The Marseille Administrative Court concluded that considering the significance of the wood extraction (25%) and the foreseeable impacts on the environment, the impact study was not commensurate with the size and nature of the project. The indirect effects of the facility on the sites and landscapes and on the natural environments and ecological balances had to be analyzed.
On the contrary, the Marseille Administrative Court of Appeals endorsed the Company’s analysis and considered that the absence of an analysis of the impact of this wood extraction on the environment did not have the effect of rendering the impact study deficient. It based its decision on the distinct nature of the legislation applicable to land/forest clearing on the one hand, and to the operation of the power plant on the other hand.
In its March 27, 2023 ruling, the Conseil d’Etat supported the analysis of the Marseille Administrative Court and the associations.
It held that the project’s impact study ought to analyze the environmental effects of the power plant’s wood supply plan.
As such, it recalled that “the assessment of these effects presupposes that the impact study analyzes not only the direct effects on the environment of the authorized facility, but also those likely to be caused by its use and operation. This analysis must, under Article R. 512-8 of the French Environmental Code (…) applicable at the material time, be commensurate with the size of the planned facility”.
And the Conseil d’Etat further noted that “the operation of the Provence power plant is based on the consumption of very large quantities of wood from local forest resources, i.e., natural resources that enjoy special protection”.
As a result, “the main environmental impacts of the plant through its wood supply, and in particular the effects on local forestry, must necessarily be analyzed in the impact study.”
A deficiency not likely to be corrected
It follows from the Société Ocréal judgment that inaccuracies, omissions or deficiencies in an impact study are likely to vitiate the procedure and, therefore, to result in the unlawfulness of the authorization decision taken on the basis of this study if they could have had the effect of adversely affecting the provision of comprehensive information to the population or if they were such as to influence the decision of the administrative authority.
- - -
**Instructions**
A – In the passage on the Provence power plant case, on what date did the Conseil d'Etat issue its ruling?
B – Pick up the passage on the Provence power plant case after its last sentence and keep writing.
The items after this point are separate from the passage on the Provence power plant case.
- - -
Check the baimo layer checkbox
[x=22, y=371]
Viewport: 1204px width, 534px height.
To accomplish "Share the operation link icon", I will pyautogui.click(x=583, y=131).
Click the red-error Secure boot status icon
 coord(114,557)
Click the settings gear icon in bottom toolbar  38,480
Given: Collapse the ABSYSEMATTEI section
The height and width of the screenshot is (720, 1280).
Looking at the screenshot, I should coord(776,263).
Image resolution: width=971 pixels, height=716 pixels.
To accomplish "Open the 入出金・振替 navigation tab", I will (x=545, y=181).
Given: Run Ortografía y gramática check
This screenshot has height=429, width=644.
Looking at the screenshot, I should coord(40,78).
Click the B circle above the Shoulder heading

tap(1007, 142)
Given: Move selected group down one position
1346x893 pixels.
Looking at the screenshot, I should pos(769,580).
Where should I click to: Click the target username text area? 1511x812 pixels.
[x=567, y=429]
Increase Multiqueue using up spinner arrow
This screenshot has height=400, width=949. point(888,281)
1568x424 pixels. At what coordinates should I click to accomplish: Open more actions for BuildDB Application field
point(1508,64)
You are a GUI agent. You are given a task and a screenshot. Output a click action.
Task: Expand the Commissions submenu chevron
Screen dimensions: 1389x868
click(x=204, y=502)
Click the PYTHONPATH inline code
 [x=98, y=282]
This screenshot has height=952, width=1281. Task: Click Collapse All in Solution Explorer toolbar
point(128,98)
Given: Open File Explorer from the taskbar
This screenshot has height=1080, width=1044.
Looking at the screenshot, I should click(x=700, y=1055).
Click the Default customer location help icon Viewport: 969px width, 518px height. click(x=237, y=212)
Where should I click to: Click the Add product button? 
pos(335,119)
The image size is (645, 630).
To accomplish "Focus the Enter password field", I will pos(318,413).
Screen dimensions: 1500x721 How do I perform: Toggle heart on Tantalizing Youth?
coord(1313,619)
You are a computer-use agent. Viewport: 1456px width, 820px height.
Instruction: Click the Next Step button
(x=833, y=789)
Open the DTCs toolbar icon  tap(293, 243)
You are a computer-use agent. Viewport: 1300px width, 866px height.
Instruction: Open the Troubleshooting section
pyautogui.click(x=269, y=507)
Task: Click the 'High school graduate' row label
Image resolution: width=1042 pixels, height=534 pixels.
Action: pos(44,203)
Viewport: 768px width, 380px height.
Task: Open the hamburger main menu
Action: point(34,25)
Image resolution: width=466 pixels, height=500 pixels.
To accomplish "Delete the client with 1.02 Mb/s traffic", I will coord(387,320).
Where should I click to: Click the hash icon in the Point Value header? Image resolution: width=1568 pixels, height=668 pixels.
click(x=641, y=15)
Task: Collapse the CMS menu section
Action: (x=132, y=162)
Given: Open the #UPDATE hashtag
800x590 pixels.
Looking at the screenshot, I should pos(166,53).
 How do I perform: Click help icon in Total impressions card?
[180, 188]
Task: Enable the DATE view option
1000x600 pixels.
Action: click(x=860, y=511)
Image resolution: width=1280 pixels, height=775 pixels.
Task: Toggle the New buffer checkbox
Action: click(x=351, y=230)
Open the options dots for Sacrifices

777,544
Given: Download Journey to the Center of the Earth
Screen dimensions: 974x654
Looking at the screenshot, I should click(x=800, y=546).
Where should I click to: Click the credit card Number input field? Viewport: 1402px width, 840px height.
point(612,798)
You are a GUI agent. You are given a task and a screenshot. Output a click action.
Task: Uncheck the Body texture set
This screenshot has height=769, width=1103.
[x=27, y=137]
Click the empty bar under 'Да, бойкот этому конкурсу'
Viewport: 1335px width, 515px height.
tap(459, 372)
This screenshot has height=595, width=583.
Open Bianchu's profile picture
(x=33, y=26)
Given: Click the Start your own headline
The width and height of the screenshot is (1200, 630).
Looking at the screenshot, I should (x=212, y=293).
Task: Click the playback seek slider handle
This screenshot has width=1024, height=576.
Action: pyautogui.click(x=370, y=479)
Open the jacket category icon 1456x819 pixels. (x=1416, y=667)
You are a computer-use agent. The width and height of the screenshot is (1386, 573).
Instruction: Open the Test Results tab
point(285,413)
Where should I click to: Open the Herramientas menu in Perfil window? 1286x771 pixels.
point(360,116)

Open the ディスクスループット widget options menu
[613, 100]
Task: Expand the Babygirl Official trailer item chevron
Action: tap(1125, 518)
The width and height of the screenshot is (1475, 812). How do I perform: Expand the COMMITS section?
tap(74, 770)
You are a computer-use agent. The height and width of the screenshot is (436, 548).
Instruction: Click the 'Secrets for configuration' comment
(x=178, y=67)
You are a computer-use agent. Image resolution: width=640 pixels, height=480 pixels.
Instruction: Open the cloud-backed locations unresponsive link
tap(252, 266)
- - -
**Set of answers**
A – March 27, 2023.

B –
In the first instance judgment, the Marseille Administrative Court held that the impact study was substantially deficient and had the effect of adversely affecting (i) the provision of information to the population during the public consultation insofar as it obscured an essential point of the project’s impact on the environment, and (ii) the French administrative authorities’ analysis of the impact.
The Conseil d’Etat, which annulled the decision of the Marseille Administrative Court of Appeals that had reversed the Marseille Administrative Court judgment, remanded the case back to Marseille Administrative Court of Appeals.
 Conseil d’Etat, March 27, 2023, No. 450135
 Pursuant to Article L. 211-2 of the French Energy Code “Biomass is the biodegradable fraction of products, waste and residues of biological origin from agriculture, including plant and animal substances, forestry and related industries, including fisheries and aquaculture, as well as the biodegradable fraction of waste, in particular industrial waste and household and similar waste when it is of biological origin.”
 Conseil d’Etat, October 14, 2011, No. 323257, Ocreal. See article entitled French Administrative Supreme Court specifies the conditions for the regularization of environmental authorizations published on our Blog in March 2023.